Bu yüzden sistem, aileye olan sadakati törpülemek ve onun yerine kendi otoritesini koymak ister.


Eğitim: Sadakatin Yeniden Kodlandığı Mekanizma

Okullar yalnızca bilgi veren değil; değerler, normlar ve sadakat biçimleri inşa eden kurumlardır. Sistem, eğitimi bir araç olarak kullanarak sadakati kendi lehine yeniden şekillendirir:

1. Otoriteye Koşulsuz İtaat

Çocuklara genellikle sorgulamadan kurallara uymaları öğretilir. Öğretmenin dediği doğrudur. Not, ödül-ceza sistemi, bireyin sistemin onayına ne kadar bağımlı olduğunu erken yaşta pekiştirir.

2. Başarı Tanımının Kurumsallaşması

Okul, başarıyı aile içinde sevilmek ya da ait olmak üzerinden değil; sistemin belirlediği ölçütler (notlar, sınavlar, belgeler) üzerinden tanımlar.
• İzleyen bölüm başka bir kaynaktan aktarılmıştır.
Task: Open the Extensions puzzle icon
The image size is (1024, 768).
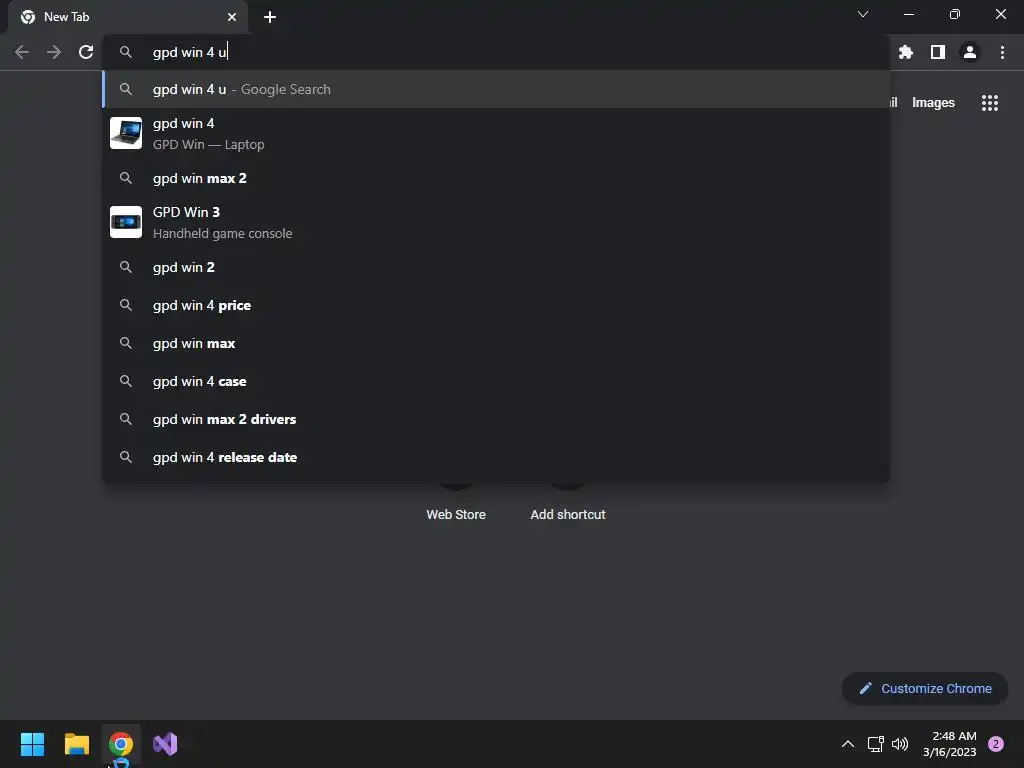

Bu, bireyin ailesel değerlerden uzaklaşıp sistemin belirlediği değerlere yönelmesini sağlar.

3. Aidiyetin Yeniden Tanımlanması

Aidiyet artık aileye değil; sınıfa, kuruma, ulusa ya da gelecekte çalışılacak şirkete yöneltilir. Marşlar, törenler, üniformalar; bireyin kime bağlı olması gerektiğini kodlar.
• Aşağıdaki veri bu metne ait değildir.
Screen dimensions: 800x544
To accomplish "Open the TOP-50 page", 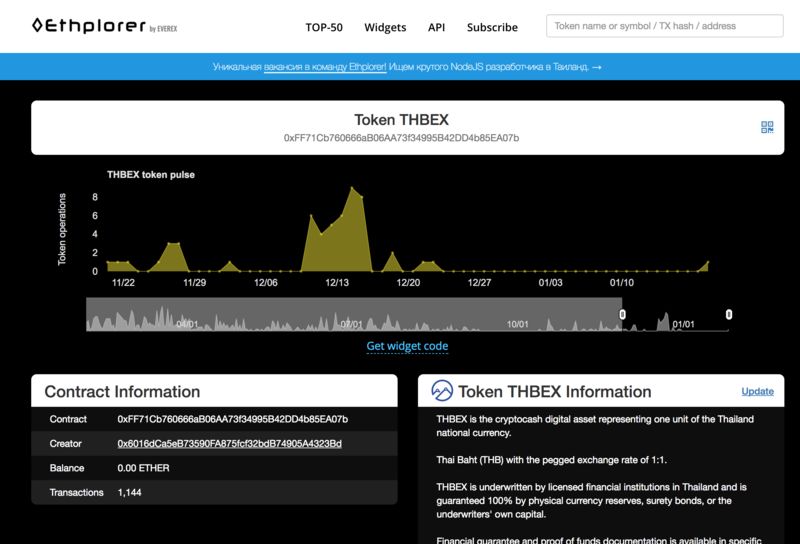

4. Aileden Bağımsızlık Değil, Sisteme Bağımlılık

Birey, okulda "özgürleştiğini" zanneder; ailesinden uzaklaştıkça özgürleştiğini düşünür. Ancak bu özgürlük, yerini sisteme olan görünmez bir bağımlılığa bırakır.


Sadakatin Yönü: Seçim mi, Programlama mı?

Geleneksel toplumlarda sadakat bir seçim değil, doğuştan gelen bir zorunluluktu. Modern sistemde ise bireye sadakatin seçilmiş olduğu izlenimi verilir. Oysa sistem, bu seçimi manipüle eder. İnsanlar hangi bayrağı seveceğini, hangi kuruma sadakat göstereceğini seçtiğini sanır; ama bu yönelimler çoğu zaman küçük yaşlardan itibaren eğitimin ve medyanın yönlendirmesiyle belirlenmiştir.


Aileyi Aşmak mı, Aileyi Ezmek mi?

Elbette, bireyin büyümesi, ailesinden farklı düşünmesi gerekir. Ancak sistemin amacı bireyin özgürleşmesi değil, kendi yapısına sorunsuz entegre olmasıdır. Aileyi aşmak; daha büyük bir insanlık duygusuna, bireysel düşünceye ulaşmak için yapılırsa değerlidir. Ancak aileyi bırakmak, sırf sisteme daha kolay uyum sağlasın diye yapılıyorsa bu, özün kaybı anlamına gelir.


Sonuç: Uyum, Sadakat ve Bireyin Kaybı

Sisteme sadakat, modern toplumun işleyişi için elzem görülür. Ancak bu sadakat, bireyin kendi sesini kaybetmesi pahasına kazanılır. Eğitim sistemi, bireyin ailesine olan sadakatini zayıflatarak kendi değerlerini yerleştirir. Ama bu değerler çoğu zaman sorgulanmaz, tartışılmaz, bireyin özünden çok sistemin ihtiyaçlarını yansıtır.

Bu nedenle şu soruyu sormak gerekir:
Sisteme sadakat gösterirken, gerçekten kime hizmet ediyoruz?
Ve:
Sadakat, sevgiyle mi kurulur, korkuyla mı öğretilir?


Ek Not: Alternatif Bir Eğitim Hayali

Bireyi aileye körü körüne değil, sevgiyle bağlayan; sisteme sorgulamadan değil, bilinçle uyum sağlayan; hem ailesine hem topluma hem de kendine sadık kalabilen çok yönlü insanlar yetiştiren bir eğitim mümkün müdür?

Eğer mümkünse, belki de asıl öğrenmemiz gereken şey: kör sadakat değil; bilinçli bağlılık ve özgür uyumdur.